Detecting kernel memory leaks

Posted Jun 22, 2006 13:11 UTC (Thu) by liljencrantz (guest, #28458)
Parent article: Detecting kernel memory leaks

One way to avoid some memory leaks is to have better ways to specify memory lifetimes.

The traditional memory allocation lifetimes are:

* 'the life of the current function' for allocations on the stack
* 'until I manually free this memory' for allocations on the heap
* 'when the number of users hits zero' for reference counting

All of these are very usable in and taken together they can be quite versatile.

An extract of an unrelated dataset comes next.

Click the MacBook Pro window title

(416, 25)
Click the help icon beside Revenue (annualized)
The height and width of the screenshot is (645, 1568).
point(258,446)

There is however one other allocation model that I often find very useful; namely to say 'this piece of memory here is needed as long as that piece of memory over there is needed'. The Samba people use this allocation strategy using a function called talloc. I have written my own implementation (halloc) which is a bit different from talloc:

* You can register functions to be called when a specific piece of memory is free'd. That means you can call free on memory not allocated using halloc when a halloc'd piece of memory is freed, which makes using halloc together with libraries and functions not specifically written for halloc much easier.

* Halloc overallocates memory, and uses the extra memory to fullfill smaller memory allocations. That means that doing lots and lots of very small memory allocations very close to free, both in memory usage and CPU time. In fish (http://roo.no-ip.org/fish) only one quarter of all calls to halloc actually result in an underlying call to malloc.

Most of the time, the scope of a halloc allocation is still a single functions lifetime. The major difference, however, is that you can specify _which_ function. You can send along a context as a parameter to another function, and all the memory allocations performed by the called function will use the supplied context as allocation scope. This takes C a huge step closer to the ease of use of automatically garbage collected languages when it comes to memory handling.

At least that has been my experience.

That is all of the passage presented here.